Inmitten dieser öden, hochmilitarisierten Umgebung haben wir  Pfarrer Jon getroffen. Ein Mann um die 60, sehr fröhlich, sehr gebildet, sehr willensstark. Bis vor 15 Jahren ist er Pfarrer einer großen, angesehenen Gemeinde mitten in Seoul gewesen. Mit gutem Einkommen und allen Annehmlichkeiten des modernen Großstadtlebens. Doch ihn hat eine prophetische Unruhe hinausgetrieben aus der Stadt, hin an die Grenze. Jetzt steht er auf einer Baustelle und lächelt. Er erzählt: „Ich will hier ein Zeichen setzen: dass die Logik des Militärs nicht das letzte Wort hat.  Schau mal hier“, sagt er und zeigt auf seine Baustelle: „Dort entsteht ein Gästezimmer für Menschen, die an der Grenze entlangwandern. Junge Menschen aus aller Welt sind das. Pilger, die damit ein Friedenszeichen setzen wollen. Und dort drüben, in dem Haus, das wir schon länger besitzen, da essen wir alle gemeinsam, jeden Tag.“ Sein Projekt nennt er „Border Peace School“: Grenzschule des Friedens.

Gerade als Pfarrer Jon mit uns spricht, fliegt ein Schwarm von Kranichen über unsere Köpfe hinweg. In großer Ruhe und mit majestätischen Bewegungen segeln die wunderschönen Vögel durch die Luft. Pfarrer Jon sagt zu mir. „Sie fliegen über die Grenze, hinüber nach Nordkorea.
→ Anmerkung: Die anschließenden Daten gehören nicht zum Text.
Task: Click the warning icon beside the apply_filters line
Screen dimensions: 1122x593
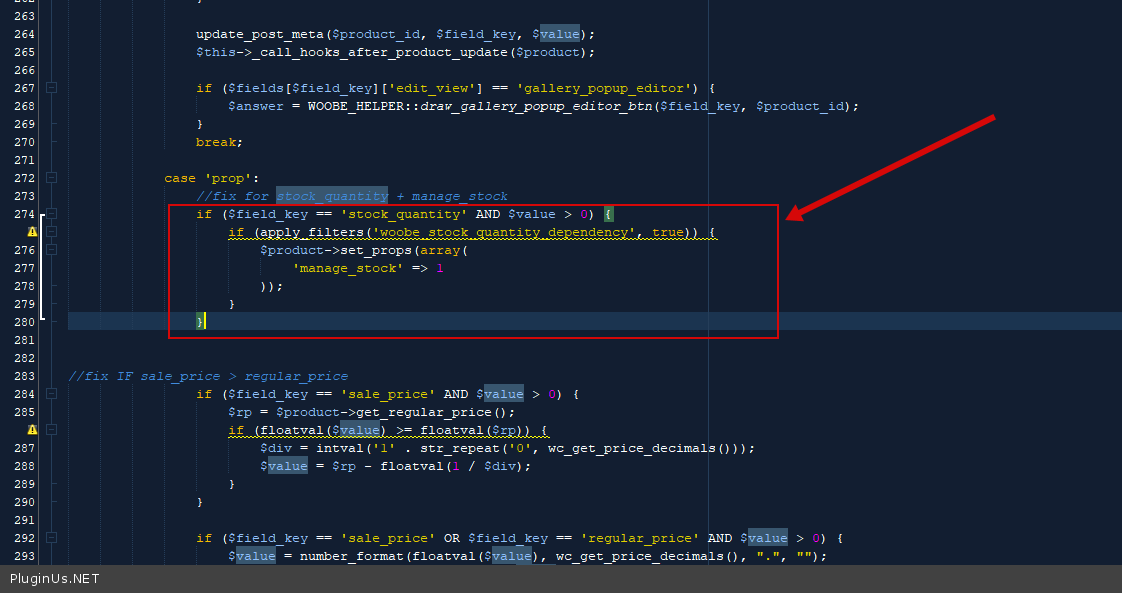Action: tap(32, 232)
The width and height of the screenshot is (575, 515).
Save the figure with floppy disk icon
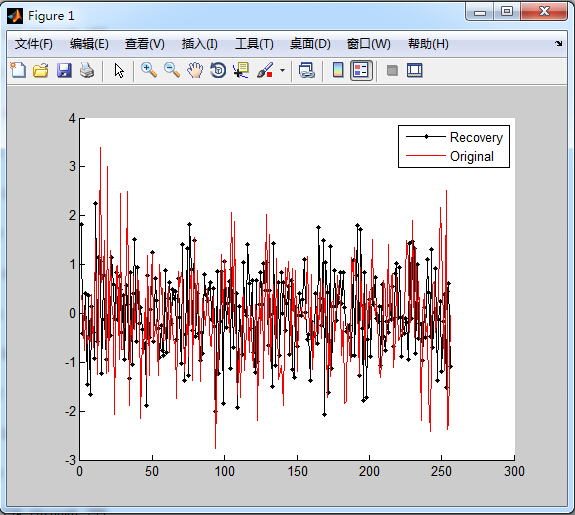coord(64,70)
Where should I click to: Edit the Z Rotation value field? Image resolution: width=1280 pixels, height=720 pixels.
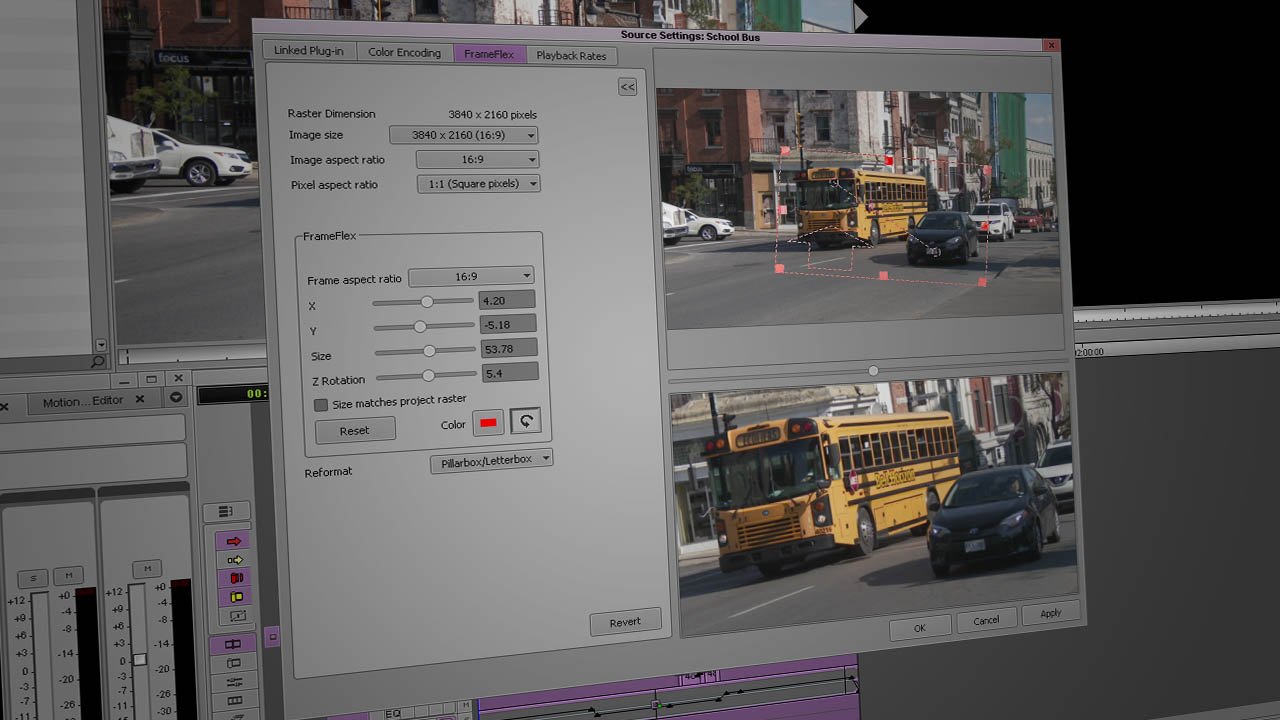tap(509, 372)
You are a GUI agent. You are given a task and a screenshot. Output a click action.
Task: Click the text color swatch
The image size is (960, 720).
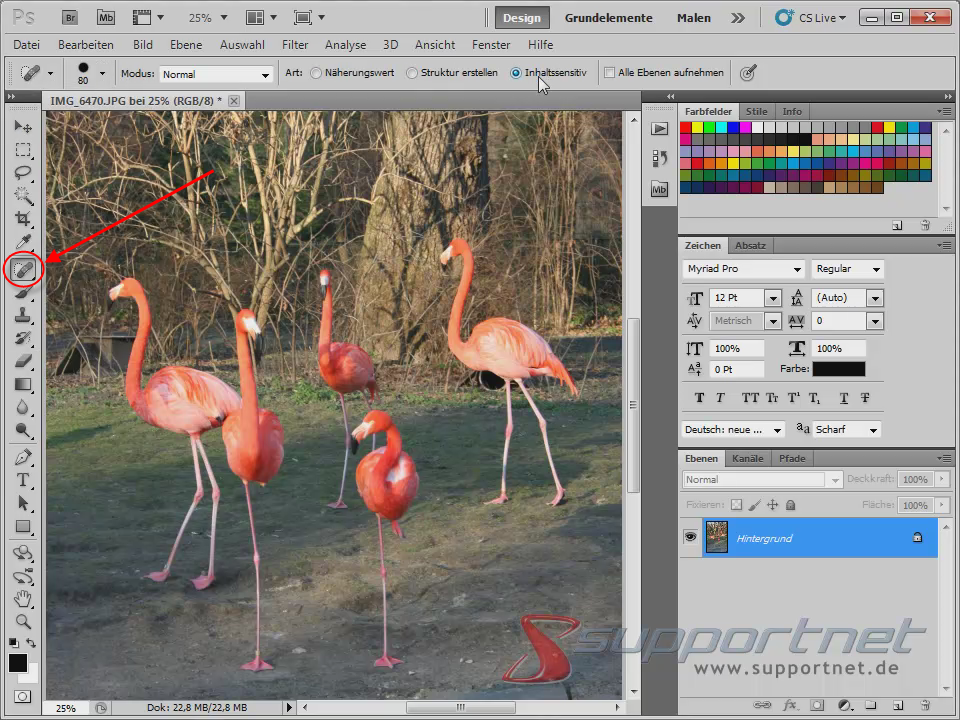pos(838,368)
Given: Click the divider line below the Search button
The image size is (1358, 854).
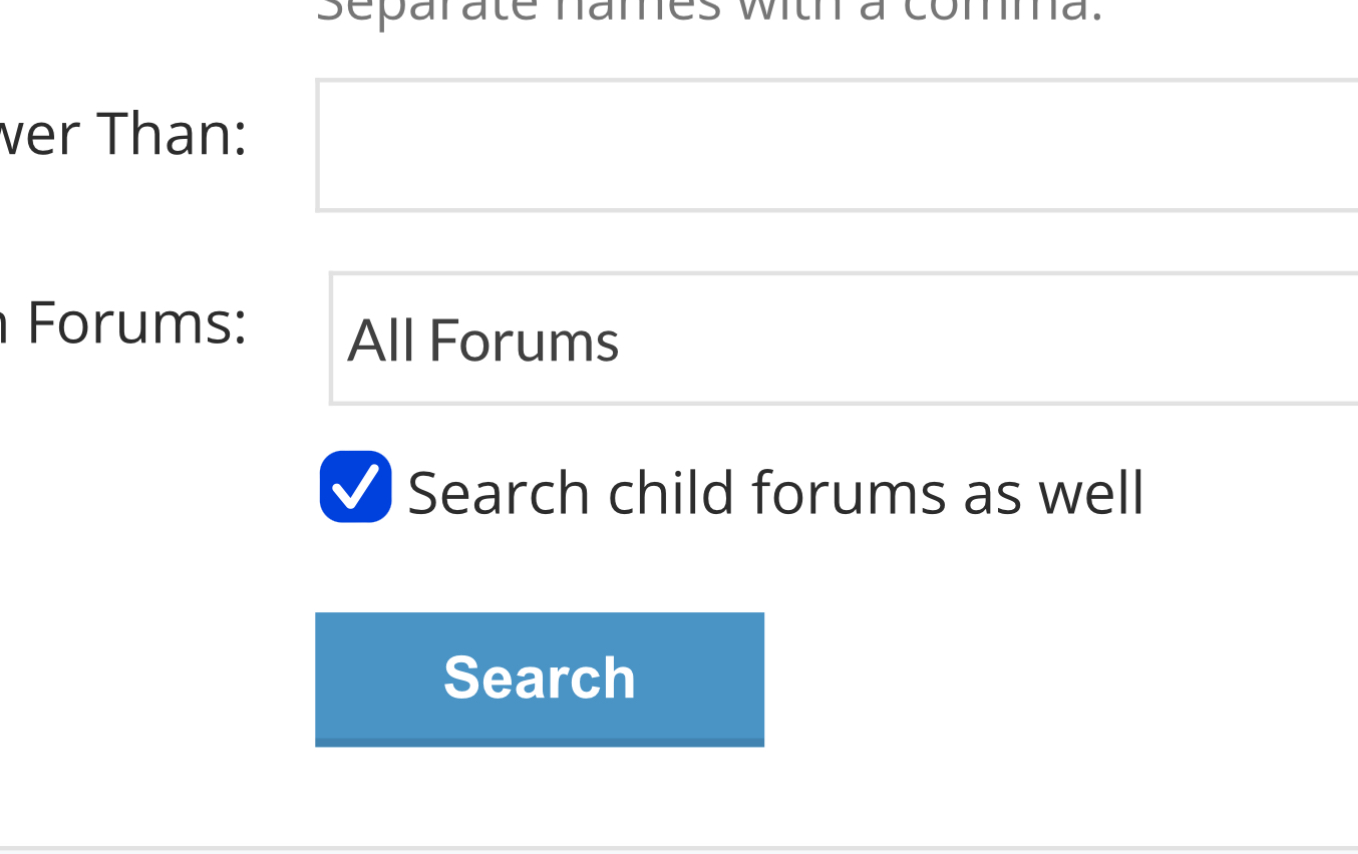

Dort finden sie reichlich Nahrung. Und dann fliegen sie wieder zurück und schauen, was es hier Gutes für sie gibt. Die Kraniche sind für mich Botschafter der Freiheit: Sie überwinden jede Grenze. Und sie erinnern uns daran, dass wir nicht aufhören sollen zu träumen. Grenzen sind menschengemacht. Sie wurden aufgebaut von uns Menschen und können daher auch wieder von uns Menschen abgebaut werden. – Das bringt mich zu meiner Grundüberzeugung“, sagt Pfarrer Jon. „Frieden ist keine Illusion. Frieden ist ganz konkret. Frieden ist eine Praxis, die wir einüben. Jeden Tag, an jedem Ort, egal, wo wir gerade sind.“

Ja, meine Reise nach Südkorea hat mich sehr beeindruckt: Mit den Kranichen träumen. Von der Freiheit und davon, dass Grenzen durchlässig werden. Und mit Pfarrer Jon darum wissen, dass Frieden keine Illusion ist und keine bloße Idee. Sondern eine Praxis, für jeden einzelnen Tag.